Specific-Domain Tasks (RQ3). We conduct experiments on four specific-domain tasks to assess whether domain KG benefits K-DLM. Following the experiment setup in [13] for the Finance-NER and Medicine-NER tasks, we evaluate models equipped with HowNet on these tasks. For our self-developed ServiceKG, we fine-tune the RoBERTa-wwm as described in Sect. 4.2 using the method proposed by K-BERT with this KG, and obtain K-BERT (ServiceKG) for comparison with our K-DLM. The results are summarized in Table 3.

  • In domain-specific NER tasks, HowNet’s financial and medical knowledge aids entity identification in sentences. Our K-DLM outperforms K-BERT (HowNet) in terms of precision and F1 score, indicating its successful classification of entities into correct categories with the assistance of sememes.

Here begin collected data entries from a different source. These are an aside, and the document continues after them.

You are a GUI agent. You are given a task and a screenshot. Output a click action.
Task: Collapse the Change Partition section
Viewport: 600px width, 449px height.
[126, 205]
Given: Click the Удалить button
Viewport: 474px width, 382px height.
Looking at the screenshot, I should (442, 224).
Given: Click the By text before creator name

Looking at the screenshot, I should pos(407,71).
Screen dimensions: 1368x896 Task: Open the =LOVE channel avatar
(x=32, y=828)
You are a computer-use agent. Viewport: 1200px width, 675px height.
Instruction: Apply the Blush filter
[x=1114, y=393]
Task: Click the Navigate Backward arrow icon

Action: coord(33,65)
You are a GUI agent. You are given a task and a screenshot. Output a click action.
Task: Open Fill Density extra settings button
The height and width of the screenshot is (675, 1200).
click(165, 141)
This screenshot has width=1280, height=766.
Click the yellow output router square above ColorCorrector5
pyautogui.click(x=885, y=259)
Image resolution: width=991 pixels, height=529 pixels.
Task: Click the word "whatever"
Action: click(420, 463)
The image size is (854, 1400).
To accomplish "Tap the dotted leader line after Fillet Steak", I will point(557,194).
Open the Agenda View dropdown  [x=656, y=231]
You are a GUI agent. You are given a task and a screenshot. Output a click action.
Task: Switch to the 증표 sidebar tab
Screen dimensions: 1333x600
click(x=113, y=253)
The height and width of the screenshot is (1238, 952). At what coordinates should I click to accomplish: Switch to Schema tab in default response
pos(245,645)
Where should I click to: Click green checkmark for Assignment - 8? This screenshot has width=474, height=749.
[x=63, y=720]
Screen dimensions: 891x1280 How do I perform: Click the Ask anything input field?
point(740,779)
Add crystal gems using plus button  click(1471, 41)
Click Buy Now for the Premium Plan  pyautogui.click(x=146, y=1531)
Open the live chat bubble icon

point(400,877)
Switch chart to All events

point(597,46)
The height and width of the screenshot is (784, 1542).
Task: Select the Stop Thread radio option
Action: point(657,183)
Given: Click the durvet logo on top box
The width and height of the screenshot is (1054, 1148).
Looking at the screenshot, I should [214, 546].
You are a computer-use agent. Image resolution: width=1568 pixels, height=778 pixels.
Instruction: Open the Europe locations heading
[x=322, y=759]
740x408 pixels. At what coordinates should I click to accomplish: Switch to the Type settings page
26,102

  • For our query intention classification tasks (Affair-CLS and Service-CLS), we focus more on the relationship between entities (i.e., services offered to something) than on the types of entities in the query. Therefore, the phrase and entity mask has no significant effect. Because queries are relatively short, adding entity relation entity triples into a query using K-BERT can cause semantic drift that cannot be ignored. In contrast, our K-DLM introduces relations by replacement without changing the sentence length, resulting in improved performance in short text classification.

5 Conclusion

In summary, our proposed K-DLM framework utilizes a Chinese soft-label scheme, split-and-merge mapping strategy, and replacement-based relation injection strategy for short text processing. This approach enhances the utilization of sememes and category information, leading to improved model performance in vertical domain query understanding while avoiding semantic drift. Experimental results demonstrate that using sememes of Chinese words enhances the performance of open-domain classification tasks relying on common knowledge. We conducted comparisons with alternative KG introduction methods to assess efficacy and applicability. Additionally, our approach enables adaptability to tasks across diverse domains by leveraging domain-specific KGs during pre-training.